Extracted text:
----

Roles/Responsibilities of Meeting Participants:

When You Are the Toastmaster of the Day

You will gain experience coordinating and running a business meeting or technical conference. Here are some suggestions and a sample agenda. 

Since our members are subject to unexpected business commitments at the last minute, you can adjust the meeting format in any way that meets the need. You can also assign tasks to any member present in order to fill all the jobs. 

Hint: You are in charge! It is YOUR meeting. You can rearrange the agenda, try something different, etc. 


Reminders and introductions: Contact each participant ahead of time to remind them of their assignments and to gather introductory material. Your ability to give a professional introduction of participants will impress your speakers and your audience.

Speaker information: Ask speakers to give you their manual and speech number, objectives, title, and requested time. Be alert for advanced speeches that require more time.

Evaluators: Let evaluators know whom and which manual speech they will be evaluating. Also give this information to the General Evaluator.

Theme/Word of the Day: (Optional) Choose theme and/or word of the day.  A Theme for the Day provides a framework for introductory remarks for each participant (e.g., for a Christmas theme, you may introduce each participant by mentioning what they will be doing for Christmas). A meeting in the "real world" would already have a theme.

----

What you need to do:
[1] Repeat the passage of the Toastmaster of the Day guide from "Speaker information: Ask" to "have a theme.".
[2] In the Toastmaster of the Day guide, what information should the Toastmaster ask speakers to provide?
[3] Write the next part of the Toastmaster of the Day guide, picking up after its final sentence.
The material that comes after this guide has no connection to it.

Collected material:

----

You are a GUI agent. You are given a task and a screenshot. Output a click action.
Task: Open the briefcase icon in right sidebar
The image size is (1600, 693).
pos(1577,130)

----

Results of the exercise:
[1]
Speaker information: Ask speakers to give you their manual and speech number, objectives, title, and requested time. Be alert for advanced speeches that require more time.

Evaluators: Let evaluators know whom and which manual speech they will be evaluating. Also give this information to the General Evaluator.

Theme/Word of the Day: (Optional) Choose theme and/or word of the day.  A Theme for the Day provides a framework for introductory remarks for each participant (e.g., for a Christmas theme, you may introduce each participant by mentioning what they will be doing for Christmas). A meeting in the "real world" would already have a theme.

[2] Their manual and speech number, objectives, title, and requested time.

[3]
A Word of the Day should be a word that will help us increase our vocabulary -- a word that can easily be incorporated into everyday conversation but which is different from the way we usually express ourselves. An adjective or adverb is suggested. This activity challenges each speaker to alter his or her prepared remarks to incorporate an idea from a previous speaker.

Timer: Just before the meeting, notify the Timer of each speaker's requested time.


Agenda: Write the names of Speakers, Evaluators, etc., on a board or easel, or pass out a printed meeting agenda.  If a meeting participant does not arrive, assign someone else at the beginning of the meeting.  Remember -- you are in charge; if members are shy about volunteering, then assign the role to someone.

Introducing speakers: When introducing a speaker, mention the manual and speech #, speech objective, speech title and target duration (e.g., James is giving speech #1 from the Communication and Leadership Program, The Ice Breaker, which is a 4-6 minute speech, and his speech is titled "All About Me").

Shaking Hands: Whenever transferring the meeting to a speaker, evaluator, etc., hand the meeting off with a handshake. Allow the participant to pass in front of you (not behind you) as they take the floor. When they are done, they should return the meeting to you with a handshake, allowing you to pass in front of them. In other words, the person taking the floor moves to the front and is closest to the audience. This clarifies who is in charge at any given moment.

Clapping: After making an introduction, you start the clapping and keep it up until the participant has reached the front of the room and has shaken your hand. Clapping is for welcoming and thanking the participant. You set the supportive tone!

Time: Part of your job is make sure we start at 7:30pm and end at 9:00pm. Ways to adjust the overall meeting time include limiting the number of Table Topics, asking the Table Topics Master, Grammarian, AH Counter, and General Evaluator to be brief, and abbreviating your own introductory remarks. Typically, if the Table Topics end before 8:00pm, the meeting will end on time.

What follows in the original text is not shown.